Big thread contention speedup -- testing the m_groups_to_compile_count

atomic on every execution was hurting perf for simple shaders called very frequently (as happens for volume shading). Moving it to happen only when shaders are compiled, not every execution, and even then guarding it with the m_greedyjit (which is usually off) improves perf substantially for a certain kind of scene we're trying to speed up.
AcademySoftwareFoundation · Jul 17, 2013 · e70e7de · e70e7de
1 parent 4d8e26a
commit e70e7de
Showing 1 changed file with 4 additions and 6 deletions.

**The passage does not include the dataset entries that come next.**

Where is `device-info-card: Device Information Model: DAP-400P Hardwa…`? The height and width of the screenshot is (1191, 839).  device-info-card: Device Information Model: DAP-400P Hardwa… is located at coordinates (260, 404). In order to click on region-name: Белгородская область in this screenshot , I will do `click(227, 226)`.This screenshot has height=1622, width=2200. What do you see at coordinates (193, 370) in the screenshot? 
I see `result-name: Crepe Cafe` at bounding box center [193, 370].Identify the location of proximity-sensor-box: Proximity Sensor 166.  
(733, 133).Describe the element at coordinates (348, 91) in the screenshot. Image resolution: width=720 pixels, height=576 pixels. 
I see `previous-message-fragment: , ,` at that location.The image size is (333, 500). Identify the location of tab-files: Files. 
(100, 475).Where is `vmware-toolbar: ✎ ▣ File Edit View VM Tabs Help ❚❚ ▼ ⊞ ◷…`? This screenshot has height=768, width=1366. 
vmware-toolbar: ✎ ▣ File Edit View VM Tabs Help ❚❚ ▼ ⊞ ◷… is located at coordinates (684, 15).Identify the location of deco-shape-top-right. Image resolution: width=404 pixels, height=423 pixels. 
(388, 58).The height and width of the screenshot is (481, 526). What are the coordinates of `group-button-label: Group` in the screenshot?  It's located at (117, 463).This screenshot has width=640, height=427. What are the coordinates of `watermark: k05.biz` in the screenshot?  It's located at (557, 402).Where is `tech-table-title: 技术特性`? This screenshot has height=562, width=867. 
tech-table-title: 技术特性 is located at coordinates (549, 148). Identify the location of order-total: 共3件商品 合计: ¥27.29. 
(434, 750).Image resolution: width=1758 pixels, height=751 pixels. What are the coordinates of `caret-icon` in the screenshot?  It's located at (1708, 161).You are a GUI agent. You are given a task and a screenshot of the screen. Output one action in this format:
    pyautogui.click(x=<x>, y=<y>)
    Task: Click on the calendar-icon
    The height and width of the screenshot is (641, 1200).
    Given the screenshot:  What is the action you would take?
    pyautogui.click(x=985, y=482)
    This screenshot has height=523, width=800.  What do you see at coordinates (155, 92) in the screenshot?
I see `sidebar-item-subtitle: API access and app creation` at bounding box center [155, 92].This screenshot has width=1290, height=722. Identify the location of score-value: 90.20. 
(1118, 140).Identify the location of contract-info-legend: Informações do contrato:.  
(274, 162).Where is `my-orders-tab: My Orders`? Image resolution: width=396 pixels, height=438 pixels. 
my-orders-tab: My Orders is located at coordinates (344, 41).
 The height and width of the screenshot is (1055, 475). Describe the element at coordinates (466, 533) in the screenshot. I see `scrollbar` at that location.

diff --git a/src/liboslexec/context.cpp b/src/liboslexec/context.cpp
@@ -71,21 +71,19 @@ ShadingContext::execute (ShaderUse use, ShadingAttribState &sas,
                          ShaderGlobals &ssg, bool run)
 {
     DASSERT (use == ShadUseSurface);  // FIXME
-
     m_curuse = use;
     m_attribs = &sas;
 
-    if (shadingsys().m_groups_to_compile_count) {
-        // If we are greedily JITing, optimize/JIT everything now
-        shadingsys().optimize_all_groups ();
-    }
-
     // Optimize if we haven't already
     ShaderGroup &sgroup (sas.shadergroup (use));
     if (sgroup.nlayers()) {
         sgroup.start_running ();
         if (! sgroup.optimized()) {
             shadingsys().optimize_group (sas, sgroup);
+            if (shadingsys().m_greedyjit && shadingsys().m_groups_to_compile_count) {
+                // If we are greedily JITing, optimize/JIT everything now
+                shadingsys().optimize_all_groups ();
+            }
         }
         if (sgroup.does_nothing())
             return false;